### EXERCISE DESCRIPTION:
Below are some records. Copy every line in them that holds "computer".

### Collected data entries:
########

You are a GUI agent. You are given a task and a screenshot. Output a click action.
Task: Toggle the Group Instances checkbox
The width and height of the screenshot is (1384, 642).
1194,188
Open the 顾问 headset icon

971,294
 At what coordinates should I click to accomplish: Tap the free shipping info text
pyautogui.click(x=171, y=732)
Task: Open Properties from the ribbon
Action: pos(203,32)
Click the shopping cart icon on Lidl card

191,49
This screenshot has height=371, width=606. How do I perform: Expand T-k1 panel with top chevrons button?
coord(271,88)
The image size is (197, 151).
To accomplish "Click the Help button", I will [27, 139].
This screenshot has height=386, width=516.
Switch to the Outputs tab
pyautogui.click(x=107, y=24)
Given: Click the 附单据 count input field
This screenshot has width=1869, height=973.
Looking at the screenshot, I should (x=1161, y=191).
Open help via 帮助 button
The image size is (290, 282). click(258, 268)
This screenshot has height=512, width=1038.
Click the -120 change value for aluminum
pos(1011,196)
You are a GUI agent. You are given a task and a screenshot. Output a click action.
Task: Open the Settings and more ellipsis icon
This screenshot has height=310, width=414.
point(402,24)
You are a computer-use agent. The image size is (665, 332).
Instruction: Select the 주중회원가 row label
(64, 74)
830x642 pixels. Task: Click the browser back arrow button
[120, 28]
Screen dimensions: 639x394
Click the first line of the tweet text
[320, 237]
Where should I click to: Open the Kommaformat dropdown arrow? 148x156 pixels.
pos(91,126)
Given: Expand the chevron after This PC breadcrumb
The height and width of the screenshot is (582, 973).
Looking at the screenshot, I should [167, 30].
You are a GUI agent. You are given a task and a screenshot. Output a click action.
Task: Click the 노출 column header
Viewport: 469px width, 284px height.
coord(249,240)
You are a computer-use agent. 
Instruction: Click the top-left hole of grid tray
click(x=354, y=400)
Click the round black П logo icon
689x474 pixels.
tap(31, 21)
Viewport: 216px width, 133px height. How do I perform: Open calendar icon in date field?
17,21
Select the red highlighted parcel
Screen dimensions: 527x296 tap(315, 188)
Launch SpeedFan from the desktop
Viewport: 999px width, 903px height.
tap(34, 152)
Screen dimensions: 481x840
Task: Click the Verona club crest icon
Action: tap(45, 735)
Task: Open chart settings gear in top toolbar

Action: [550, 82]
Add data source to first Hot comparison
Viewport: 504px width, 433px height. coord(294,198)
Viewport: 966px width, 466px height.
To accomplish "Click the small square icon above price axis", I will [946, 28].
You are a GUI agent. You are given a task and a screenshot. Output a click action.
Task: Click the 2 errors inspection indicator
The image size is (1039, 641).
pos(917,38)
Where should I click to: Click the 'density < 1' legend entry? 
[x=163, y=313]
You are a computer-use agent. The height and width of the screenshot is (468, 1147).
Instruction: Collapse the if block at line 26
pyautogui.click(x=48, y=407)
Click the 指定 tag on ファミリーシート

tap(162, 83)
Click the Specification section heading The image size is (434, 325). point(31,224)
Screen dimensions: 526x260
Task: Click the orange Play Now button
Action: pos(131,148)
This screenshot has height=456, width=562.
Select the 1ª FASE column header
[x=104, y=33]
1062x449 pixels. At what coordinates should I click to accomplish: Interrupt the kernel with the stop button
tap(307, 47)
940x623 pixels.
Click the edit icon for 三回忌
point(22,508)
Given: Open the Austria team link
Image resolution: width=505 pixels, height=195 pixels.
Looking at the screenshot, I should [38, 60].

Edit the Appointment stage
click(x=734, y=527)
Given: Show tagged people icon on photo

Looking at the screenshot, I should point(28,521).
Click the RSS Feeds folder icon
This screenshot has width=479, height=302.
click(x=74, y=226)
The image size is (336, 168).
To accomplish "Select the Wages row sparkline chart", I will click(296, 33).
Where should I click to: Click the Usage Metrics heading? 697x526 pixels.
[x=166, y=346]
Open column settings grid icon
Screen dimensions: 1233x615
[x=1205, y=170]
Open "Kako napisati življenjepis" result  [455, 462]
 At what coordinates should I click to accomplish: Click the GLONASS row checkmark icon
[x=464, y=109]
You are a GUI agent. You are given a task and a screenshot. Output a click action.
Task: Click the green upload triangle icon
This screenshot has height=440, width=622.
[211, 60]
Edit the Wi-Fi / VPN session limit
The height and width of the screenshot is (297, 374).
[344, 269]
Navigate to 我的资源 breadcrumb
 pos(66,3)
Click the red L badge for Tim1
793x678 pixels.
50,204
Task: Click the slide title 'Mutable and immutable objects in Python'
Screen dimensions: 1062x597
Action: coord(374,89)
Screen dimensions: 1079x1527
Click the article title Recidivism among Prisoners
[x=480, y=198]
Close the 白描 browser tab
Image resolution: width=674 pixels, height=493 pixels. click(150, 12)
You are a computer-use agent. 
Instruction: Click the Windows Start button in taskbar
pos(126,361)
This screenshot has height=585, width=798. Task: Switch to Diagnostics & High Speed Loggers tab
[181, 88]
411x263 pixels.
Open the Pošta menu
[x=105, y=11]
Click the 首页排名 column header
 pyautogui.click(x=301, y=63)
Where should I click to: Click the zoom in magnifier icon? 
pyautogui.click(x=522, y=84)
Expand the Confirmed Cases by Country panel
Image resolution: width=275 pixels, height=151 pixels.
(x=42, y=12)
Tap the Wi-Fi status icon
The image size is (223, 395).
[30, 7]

########

### ANSWER SPACE:
You are a computer-use agent. The image size is (665, 332).
You are a computer-use agent. 
You are a computer-use agent. The height and width of the screenshot is (468, 1147).
You are a computer-use agent. 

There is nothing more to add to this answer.